You should not see the broker as a special kind of server. The broker holds no information. You can see it as a special kind of client. Therefore it needs to request any information from the server using an HTTP request, just like a regular client would.
In short: If the broker wants to print the name of the user, it sends an HTTP request to the server asking the name (and perhaps more user details).
I didn’t get you Arnold. If you can give an example it may be understandable to my lazy brain. Just i need how would I print username after login… through HTTP request or whatever you say.
Pls explain with example Arnold
Regards
Katravalli You can find the example code on github http://github.com/jasny/SSO.
On line 152 of broker/sso.php you see a function where the broker requests the information of the currently attached user. After the broker has gotten that data, it can print it. An example of this is broker/index.php
$sso = new SingleSignOn_Broker(); $user = $sso->getInfo(); // Requests the user info from the SSO server if ($user) { echo $user->name; // Outputs the name of the user } else { echo "No user logged in"; }This is all the help I can give you. All the information you need is in this article and in the demo software.
Thanks Arnold. Some how, i’m on the track now.
Regards
@arnold, I hope you can give me some solution for my thinking.

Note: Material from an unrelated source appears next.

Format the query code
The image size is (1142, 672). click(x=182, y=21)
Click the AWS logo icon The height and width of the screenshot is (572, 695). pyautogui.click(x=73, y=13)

this source didnt use LDAP server, right? when I want to use Database server or LDAP server to get some user information I must modify this source. how about you about using LDAP server or database server (like MySQL) for multiple and big applications ?. what i must use from both ?when multiple an big application have their own database, how to integrate them ?
thanks alot for your answer @arnold
Good solution, thanks for sharing.
ar_raudy The SSO server does all the authentication. You can use any method you would normally use there.
Replace the login, loutout and info functions of server/SSO.php.
You can find info about php ldap in the manual: http://php.net/manual/en/book.ldap.php
Thank you Arnold for the library! I’ve noticed that SSO server won’t work if request_order is not set correctly in php.ini. Make sure it contains cookie array (request_order = GP_C_). SSO server class uses $_RESQUEST to get session_id from cookie sent by broker.
thank you very much @arnold,…
sorry, what you mean to 307 and 200 in that picture?